Stream per-section progress

If a UI displays partial results as they're generated, push each requirement's cases into the runtime stream:

python
async def cases_for_one(data):
    req = data.input
    result = agent.info({"requirement": req}, always=False).input("...").output({...}).get_result()
    async for item in result.get_async_generator(type="instant"):
        if item.delta:
            await data.async_put_into_stream({
                "req_id": req["id"],
                "path": item.path,
                "delta": item.delta,
                "done": item.is_complete,
            })
    return await result.async_get_data()

The consumer of execution.get_async_runtime_stream(...) sees per-requirement, per-field progress. See Events and Streams.

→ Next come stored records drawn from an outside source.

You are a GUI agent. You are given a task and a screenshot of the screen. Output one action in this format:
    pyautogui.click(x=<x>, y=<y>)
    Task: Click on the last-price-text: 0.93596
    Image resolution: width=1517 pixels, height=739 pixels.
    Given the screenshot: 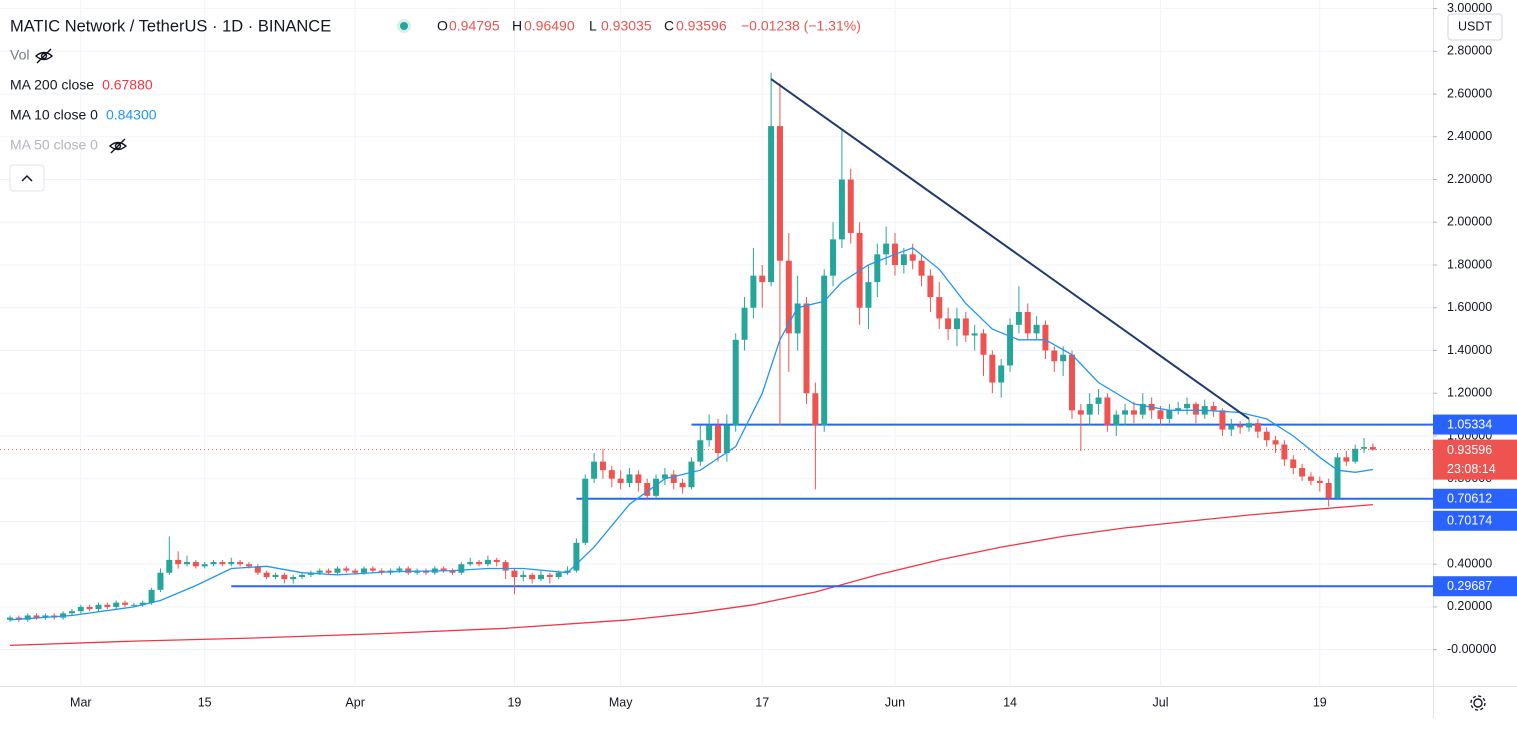 What is the action you would take?
    pyautogui.click(x=1470, y=450)
     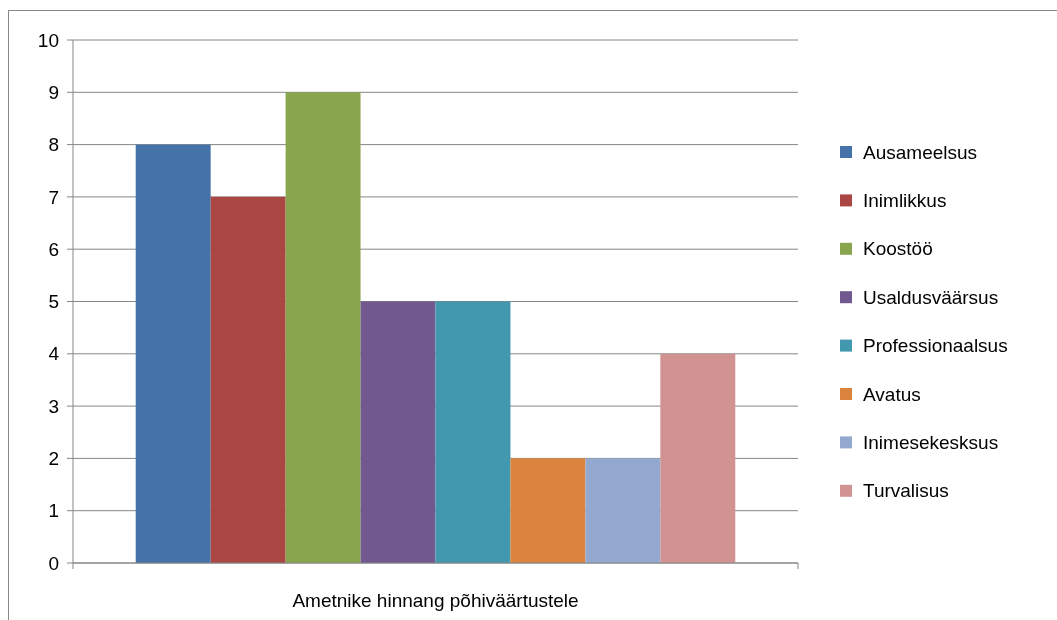 What do you see at coordinates (54, 406) in the screenshot?
I see `y-tick-label: 3` at bounding box center [54, 406].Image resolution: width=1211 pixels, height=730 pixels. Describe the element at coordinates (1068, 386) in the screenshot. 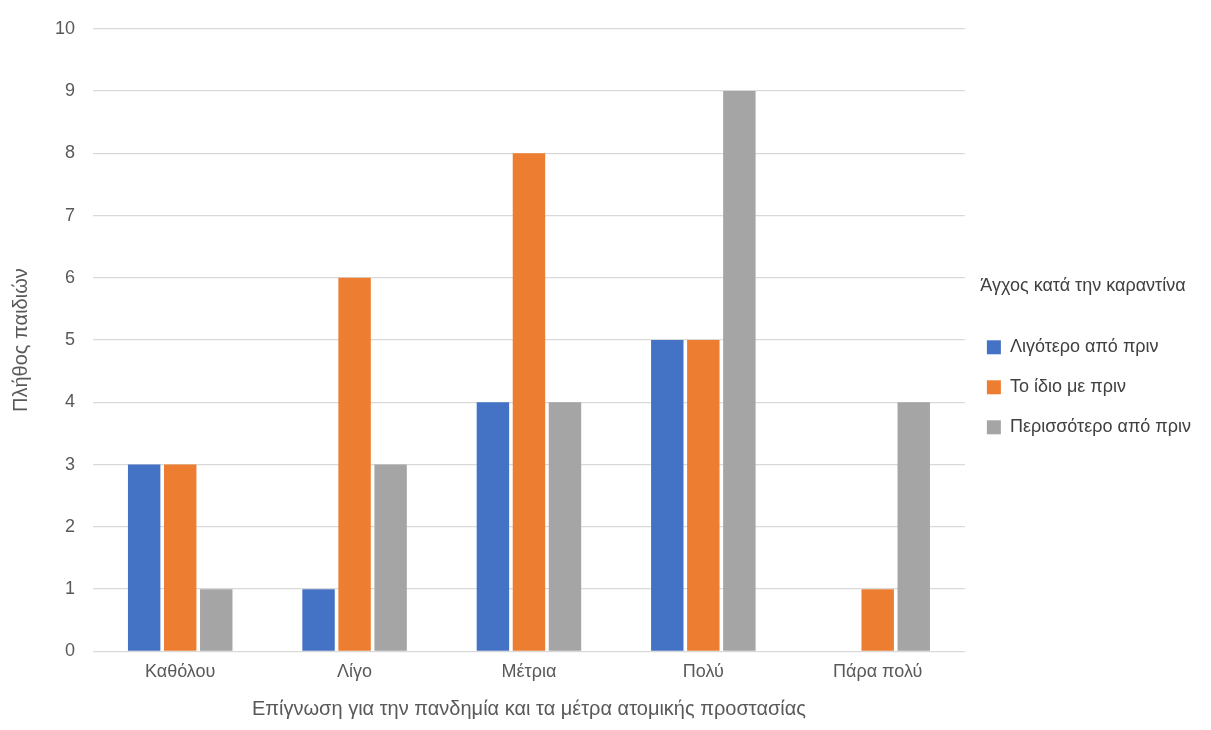

I see `legend-label: Το ίδιο με πριν` at that location.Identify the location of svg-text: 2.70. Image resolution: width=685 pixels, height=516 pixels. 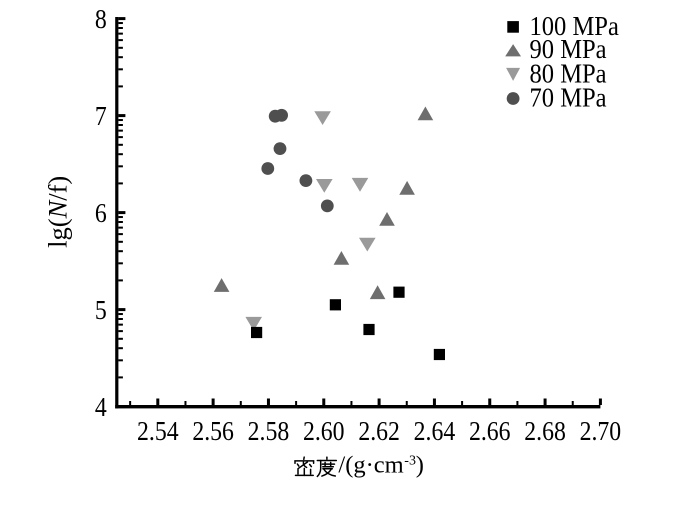
(601, 432).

Validate against the requirement set

If consolidate notices that some requirements are missing from the case map, add a .validate(...) to fail-and-retry instead of silently shipping incomplete output:

python
def all_requirements_covered(result, ctx):
    expected_ids = {r["id"] for r in ctx.input}  # the requirements list
    got_ids = {tc["requirement_id"] for tc in result.get("items", [])}
    missing = expected_ids - got_ids
    if missing:
        return {"ok": False, "reason": f"missing: {sorted(missing)}", "validator_name": "coverage"}
    return True

This works at the per-chunk level — applying it across the consolidate output requires comparing against the upstream requirements list, easiest to do in plain Python after consolidate.

Save and resume on long PRDs

For very long PRDs (50+ requirements), the run can be long enough to want execution snapshot persistence. Switch to flow.create_execution(auto_close=False), save after list_requirements, and resume to pick up the for_each. See Persistence and Blueprint.